All of the entries below, duplicated exactly, make up the answer.
*** Opening of Supplied data ***
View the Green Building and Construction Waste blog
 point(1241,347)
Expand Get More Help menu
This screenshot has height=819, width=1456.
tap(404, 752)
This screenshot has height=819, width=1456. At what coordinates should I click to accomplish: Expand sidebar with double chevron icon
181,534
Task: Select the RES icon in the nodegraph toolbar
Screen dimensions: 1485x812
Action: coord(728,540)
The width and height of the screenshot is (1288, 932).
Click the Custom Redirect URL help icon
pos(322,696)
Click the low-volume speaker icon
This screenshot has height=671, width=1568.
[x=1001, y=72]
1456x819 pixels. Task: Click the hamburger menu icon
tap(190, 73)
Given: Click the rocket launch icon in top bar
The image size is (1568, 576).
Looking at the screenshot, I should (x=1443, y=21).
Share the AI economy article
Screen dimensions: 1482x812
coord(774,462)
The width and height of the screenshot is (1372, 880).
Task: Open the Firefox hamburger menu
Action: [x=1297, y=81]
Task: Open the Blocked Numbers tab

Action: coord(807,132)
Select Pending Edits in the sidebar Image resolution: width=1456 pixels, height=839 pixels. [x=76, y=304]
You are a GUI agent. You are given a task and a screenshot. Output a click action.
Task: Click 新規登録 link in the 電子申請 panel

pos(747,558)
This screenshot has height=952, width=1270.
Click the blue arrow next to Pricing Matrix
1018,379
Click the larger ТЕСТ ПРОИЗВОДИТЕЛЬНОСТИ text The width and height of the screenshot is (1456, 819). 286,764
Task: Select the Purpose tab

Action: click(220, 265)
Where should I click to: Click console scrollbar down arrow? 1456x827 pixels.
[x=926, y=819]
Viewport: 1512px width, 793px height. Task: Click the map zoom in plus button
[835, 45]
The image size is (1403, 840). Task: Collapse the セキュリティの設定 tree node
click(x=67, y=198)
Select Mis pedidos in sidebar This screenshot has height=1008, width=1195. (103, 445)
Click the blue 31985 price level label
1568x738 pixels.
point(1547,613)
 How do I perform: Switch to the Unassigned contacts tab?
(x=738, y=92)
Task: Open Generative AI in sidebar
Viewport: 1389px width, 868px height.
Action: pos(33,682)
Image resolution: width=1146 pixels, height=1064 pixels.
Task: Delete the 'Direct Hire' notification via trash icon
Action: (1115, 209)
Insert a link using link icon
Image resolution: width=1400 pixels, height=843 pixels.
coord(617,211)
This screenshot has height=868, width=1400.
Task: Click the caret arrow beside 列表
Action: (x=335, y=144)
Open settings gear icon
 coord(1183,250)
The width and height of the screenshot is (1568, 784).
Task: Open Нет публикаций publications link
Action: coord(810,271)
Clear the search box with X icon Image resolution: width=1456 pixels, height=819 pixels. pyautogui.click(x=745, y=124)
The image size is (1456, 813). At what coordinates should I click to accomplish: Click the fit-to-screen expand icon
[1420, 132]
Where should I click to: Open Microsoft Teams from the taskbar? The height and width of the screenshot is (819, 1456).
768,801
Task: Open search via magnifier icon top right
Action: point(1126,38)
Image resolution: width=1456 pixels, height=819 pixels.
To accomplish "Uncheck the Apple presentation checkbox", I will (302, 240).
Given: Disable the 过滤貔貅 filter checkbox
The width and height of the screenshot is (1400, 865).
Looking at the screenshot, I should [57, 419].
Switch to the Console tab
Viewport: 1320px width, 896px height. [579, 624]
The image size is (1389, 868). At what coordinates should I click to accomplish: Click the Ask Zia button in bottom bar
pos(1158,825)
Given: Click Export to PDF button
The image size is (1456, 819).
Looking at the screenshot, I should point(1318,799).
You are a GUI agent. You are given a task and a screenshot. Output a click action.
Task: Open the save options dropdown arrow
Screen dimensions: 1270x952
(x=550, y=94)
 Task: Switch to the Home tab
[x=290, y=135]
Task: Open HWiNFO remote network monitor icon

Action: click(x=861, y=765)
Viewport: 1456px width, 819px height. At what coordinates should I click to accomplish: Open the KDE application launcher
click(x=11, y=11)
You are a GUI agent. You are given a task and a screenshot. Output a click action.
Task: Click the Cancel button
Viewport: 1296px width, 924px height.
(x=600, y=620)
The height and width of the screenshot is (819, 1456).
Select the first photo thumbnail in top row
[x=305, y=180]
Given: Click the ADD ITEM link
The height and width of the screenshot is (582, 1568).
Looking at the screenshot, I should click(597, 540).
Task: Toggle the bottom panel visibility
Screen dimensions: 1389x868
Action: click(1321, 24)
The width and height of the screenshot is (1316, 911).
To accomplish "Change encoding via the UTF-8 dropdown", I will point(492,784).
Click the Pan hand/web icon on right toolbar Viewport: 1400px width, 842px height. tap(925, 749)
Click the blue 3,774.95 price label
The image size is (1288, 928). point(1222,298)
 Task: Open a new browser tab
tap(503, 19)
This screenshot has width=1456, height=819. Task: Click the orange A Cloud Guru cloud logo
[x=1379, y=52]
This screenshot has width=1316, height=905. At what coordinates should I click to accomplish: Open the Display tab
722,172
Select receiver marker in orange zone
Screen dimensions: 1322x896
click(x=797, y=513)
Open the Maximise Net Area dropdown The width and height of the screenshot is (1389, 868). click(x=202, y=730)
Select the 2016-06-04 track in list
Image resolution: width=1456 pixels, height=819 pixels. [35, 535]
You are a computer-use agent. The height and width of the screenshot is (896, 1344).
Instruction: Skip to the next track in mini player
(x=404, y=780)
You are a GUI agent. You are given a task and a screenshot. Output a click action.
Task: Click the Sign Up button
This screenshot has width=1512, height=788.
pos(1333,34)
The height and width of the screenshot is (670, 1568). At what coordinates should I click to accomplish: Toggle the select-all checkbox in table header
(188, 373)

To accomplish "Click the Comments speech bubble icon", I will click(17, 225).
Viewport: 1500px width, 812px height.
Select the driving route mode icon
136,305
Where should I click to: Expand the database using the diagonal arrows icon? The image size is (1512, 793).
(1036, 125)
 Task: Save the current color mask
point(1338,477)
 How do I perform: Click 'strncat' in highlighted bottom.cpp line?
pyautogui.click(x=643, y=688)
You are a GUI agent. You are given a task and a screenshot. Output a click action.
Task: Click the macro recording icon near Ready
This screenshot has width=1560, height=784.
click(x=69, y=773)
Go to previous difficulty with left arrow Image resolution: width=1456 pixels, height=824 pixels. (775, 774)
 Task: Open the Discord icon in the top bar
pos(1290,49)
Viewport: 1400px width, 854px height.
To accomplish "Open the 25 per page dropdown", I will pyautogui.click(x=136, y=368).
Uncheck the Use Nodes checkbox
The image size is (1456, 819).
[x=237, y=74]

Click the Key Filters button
*** Close of Supplied data ***
*Output for this task*.
View the Green Building and Construction Waste blog
 point(1241,347)
Expand Get More Help menu
This screenshot has height=819, width=1456.
tap(404, 752)
This screenshot has height=819, width=1456. At what coordinates should I click to accomplish: Expand sidebar with double chevron icon
181,534
Task: Select the RES icon in the nodegraph toolbar
Screen dimensions: 1485x812
Action: coord(728,540)
The width and height of the screenshot is (1288, 932).
Click the Custom Redirect URL help icon
pos(322,696)
Click the low-volume speaker icon
This screenshot has height=671, width=1568.
[x=1001, y=72]
1456x819 pixels. Task: Click the hamburger menu icon
tap(190, 73)
Given: Click the rocket launch icon in top bar
The image size is (1568, 576).
Looking at the screenshot, I should (x=1443, y=21).
Share the AI economy article
Screen dimensions: 1482x812
coord(774,462)
The width and height of the screenshot is (1372, 880).
Task: Open the Firefox hamburger menu
Action: [x=1297, y=81]
Task: Open the Blocked Numbers tab

Action: coord(807,132)
Select Pending Edits in the sidebar Image resolution: width=1456 pixels, height=839 pixels. [x=76, y=304]
You are a GUI agent. You are given a task and a screenshot. Output a click action.
Task: Click 新規登録 link in the 電子申請 panel

pos(747,558)
This screenshot has height=952, width=1270.
Click the blue arrow next to Pricing Matrix
1018,379
Click the larger ТЕСТ ПРОИЗВОДИТЕЛЬНОСТИ text The width and height of the screenshot is (1456, 819). 286,764
Task: Select the Purpose tab

Action: click(220, 265)
Where should I click to: Click console scrollbar down arrow? 1456x827 pixels.
[x=926, y=819]
Viewport: 1512px width, 793px height. Task: Click the map zoom in plus button
[835, 45]
The image size is (1403, 840). Task: Collapse the セキュリティの設定 tree node
click(x=67, y=198)
Select Mis pedidos in sidebar This screenshot has height=1008, width=1195. (103, 445)
Click the blue 31985 price level label
1568x738 pixels.
point(1547,613)
 How do I perform: Switch to the Unassigned contacts tab?
(x=738, y=92)
Task: Open Generative AI in sidebar
Viewport: 1389px width, 868px height.
Action: pos(33,682)
Image resolution: width=1146 pixels, height=1064 pixels.
Task: Delete the 'Direct Hire' notification via trash icon
Action: (1115, 209)
Insert a link using link icon
Image resolution: width=1400 pixels, height=843 pixels.
coord(617,211)
This screenshot has height=868, width=1400.
Task: Click the caret arrow beside 列表
Action: (x=335, y=144)
Open settings gear icon
 coord(1183,250)
The width and height of the screenshot is (1568, 784).
Task: Open Нет публикаций publications link
Action: coord(810,271)
Clear the search box with X icon Image resolution: width=1456 pixels, height=819 pixels. pyautogui.click(x=745, y=124)
The image size is (1456, 813). At what coordinates should I click to accomplish: Click the fit-to-screen expand icon
[1420, 132]
Where should I click to: Open Microsoft Teams from the taskbar? The height and width of the screenshot is (819, 1456).
768,801
Task: Open search via magnifier icon top right
Action: point(1126,38)
Image resolution: width=1456 pixels, height=819 pixels.
To accomplish "Uncheck the Apple presentation checkbox", I will (302, 240).
Given: Disable the 过滤貔貅 filter checkbox
The width and height of the screenshot is (1400, 865).
Looking at the screenshot, I should [57, 419].
Switch to the Console tab
Viewport: 1320px width, 896px height. [579, 624]
The image size is (1389, 868). At what coordinates should I click to accomplish: Click the Ask Zia button in bottom bar
pos(1158,825)
Given: Click Export to PDF button
The image size is (1456, 819).
Looking at the screenshot, I should point(1318,799).
You are a GUI agent. You are given a task and a screenshot. Output a click action.
Task: Open the save options dropdown arrow
Screen dimensions: 1270x952
(x=550, y=94)
 Task: Switch to the Home tab
[x=290, y=135]
Task: Open HWiNFO remote network monitor icon

Action: click(x=861, y=765)
Viewport: 1456px width, 819px height. At what coordinates should I click to accomplish: Open the KDE application launcher
click(x=11, y=11)
You are a GUI agent. You are given a task and a screenshot. Output a click action.
Task: Click the Cancel button
Viewport: 1296px width, 924px height.
(x=600, y=620)
The height and width of the screenshot is (819, 1456).
Select the first photo thumbnail in top row
[x=305, y=180]
Given: Click the ADD ITEM link
The height and width of the screenshot is (582, 1568).
Looking at the screenshot, I should click(597, 540).
Task: Toggle the bottom panel visibility
Screen dimensions: 1389x868
Action: click(1321, 24)
The width and height of the screenshot is (1316, 911).
To accomplish "Change encoding via the UTF-8 dropdown", I will point(492,784).
Click the Pan hand/web icon on right toolbar Viewport: 1400px width, 842px height. tap(925, 749)
Click the blue 3,774.95 price label
The image size is (1288, 928). point(1222,298)
 Task: Open a new browser tab
tap(503, 19)
This screenshot has width=1456, height=819. Task: Click the orange A Cloud Guru cloud logo
[x=1379, y=52]
This screenshot has width=1316, height=905. At what coordinates should I click to accomplish: Open the Display tab
722,172
Select receiver marker in orange zone
Screen dimensions: 1322x896
click(x=797, y=513)
Open the Maximise Net Area dropdown The width and height of the screenshot is (1389, 868). click(x=202, y=730)
Select the 2016-06-04 track in list
Image resolution: width=1456 pixels, height=819 pixels. [35, 535]
You are a computer-use agent. The height and width of the screenshot is (896, 1344).
Instruction: Skip to the next track in mini player
(x=404, y=780)
You are a GUI agent. You are given a task and a screenshot. Output a click action.
Task: Click the Sign Up button
This screenshot has width=1512, height=788.
pos(1333,34)
The height and width of the screenshot is (670, 1568). At what coordinates should I click to accomplish: Toggle the select-all checkbox in table header
(188, 373)

To accomplish "Click the Comments speech bubble icon", I will click(17, 225).
Viewport: 1500px width, 812px height.
Select the driving route mode icon
136,305
Where should I click to: Expand the database using the diagonal arrows icon? The image size is (1512, 793).
(1036, 125)
 Task: Save the current color mask
point(1338,477)
 How do I perform: Click 'strncat' in highlighted bottom.cpp line?
pyautogui.click(x=643, y=688)
You are a GUI agent. You are given a task and a screenshot. Output a click action.
Task: Click the macro recording icon near Ready
This screenshot has width=1560, height=784.
click(x=69, y=773)
Go to previous difficulty with left arrow Image resolution: width=1456 pixels, height=824 pixels. (775, 774)
 Task: Open the Discord icon in the top bar
pos(1290,49)
Viewport: 1400px width, 854px height.
To accomplish "Open the 25 per page dropdown", I will pyautogui.click(x=136, y=368).
Uncheck the Use Nodes checkbox
The image size is (1456, 819).
[x=237, y=74]

Click the Key Filters button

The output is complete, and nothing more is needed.